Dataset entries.
=== Section Start ===

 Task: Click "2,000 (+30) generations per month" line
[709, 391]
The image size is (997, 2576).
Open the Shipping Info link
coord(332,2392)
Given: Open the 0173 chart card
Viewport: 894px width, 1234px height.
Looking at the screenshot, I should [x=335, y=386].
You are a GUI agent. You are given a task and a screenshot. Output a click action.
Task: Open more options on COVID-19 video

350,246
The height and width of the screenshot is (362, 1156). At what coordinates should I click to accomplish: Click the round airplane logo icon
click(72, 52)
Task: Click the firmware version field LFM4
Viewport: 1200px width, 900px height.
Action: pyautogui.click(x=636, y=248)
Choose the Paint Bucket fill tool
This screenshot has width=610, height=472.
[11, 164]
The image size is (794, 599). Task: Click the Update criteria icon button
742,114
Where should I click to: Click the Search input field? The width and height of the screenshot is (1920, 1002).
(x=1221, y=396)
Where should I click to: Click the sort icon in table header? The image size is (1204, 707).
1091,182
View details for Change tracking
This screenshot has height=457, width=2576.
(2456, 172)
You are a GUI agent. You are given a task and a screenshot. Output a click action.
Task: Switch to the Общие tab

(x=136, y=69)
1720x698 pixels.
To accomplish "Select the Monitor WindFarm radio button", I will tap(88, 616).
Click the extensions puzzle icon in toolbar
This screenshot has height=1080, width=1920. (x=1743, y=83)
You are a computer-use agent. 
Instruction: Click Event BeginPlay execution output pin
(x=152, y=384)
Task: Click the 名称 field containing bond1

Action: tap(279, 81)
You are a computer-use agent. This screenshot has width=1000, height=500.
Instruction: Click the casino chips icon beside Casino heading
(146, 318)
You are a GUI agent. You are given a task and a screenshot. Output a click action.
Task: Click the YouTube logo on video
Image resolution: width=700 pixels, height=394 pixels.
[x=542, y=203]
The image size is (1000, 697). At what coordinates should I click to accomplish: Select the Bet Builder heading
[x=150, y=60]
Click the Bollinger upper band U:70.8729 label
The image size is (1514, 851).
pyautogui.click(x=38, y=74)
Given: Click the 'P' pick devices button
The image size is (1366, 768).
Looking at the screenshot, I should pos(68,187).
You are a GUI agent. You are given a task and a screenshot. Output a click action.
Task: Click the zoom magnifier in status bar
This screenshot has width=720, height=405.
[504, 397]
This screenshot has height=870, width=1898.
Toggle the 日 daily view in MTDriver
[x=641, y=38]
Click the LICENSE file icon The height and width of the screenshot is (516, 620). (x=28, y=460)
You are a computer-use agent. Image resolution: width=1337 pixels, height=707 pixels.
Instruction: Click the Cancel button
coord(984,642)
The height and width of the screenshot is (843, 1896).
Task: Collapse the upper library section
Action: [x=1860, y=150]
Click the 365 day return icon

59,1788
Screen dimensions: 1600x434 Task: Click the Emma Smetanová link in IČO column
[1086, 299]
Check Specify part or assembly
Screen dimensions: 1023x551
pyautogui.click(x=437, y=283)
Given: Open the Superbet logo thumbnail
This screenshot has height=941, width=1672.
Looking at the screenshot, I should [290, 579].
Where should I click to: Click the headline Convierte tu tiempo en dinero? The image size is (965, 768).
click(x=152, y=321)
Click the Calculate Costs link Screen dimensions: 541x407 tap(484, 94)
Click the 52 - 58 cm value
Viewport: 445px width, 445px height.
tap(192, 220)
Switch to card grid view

=== Section End ===

Instructions to follow. Please copy the lines in the records above between the one holding "Viewport: 894px width, 1234px height." and the one holding "Task: Click the firmware version field LFM4", inclusive, exactly and with no other line.

Answer section.
Viewport: 894px width, 1234px height.
Looking at the screenshot, I should [x=335, y=386].
You are a GUI agent. You are given a task and a screenshot. Output a click action.
Task: Open more options on COVID-19 video

350,246
The height and width of the screenshot is (362, 1156). At what coordinates should I click to accomplish: Click the round airplane logo icon
click(72, 52)
Task: Click the firmware version field LFM4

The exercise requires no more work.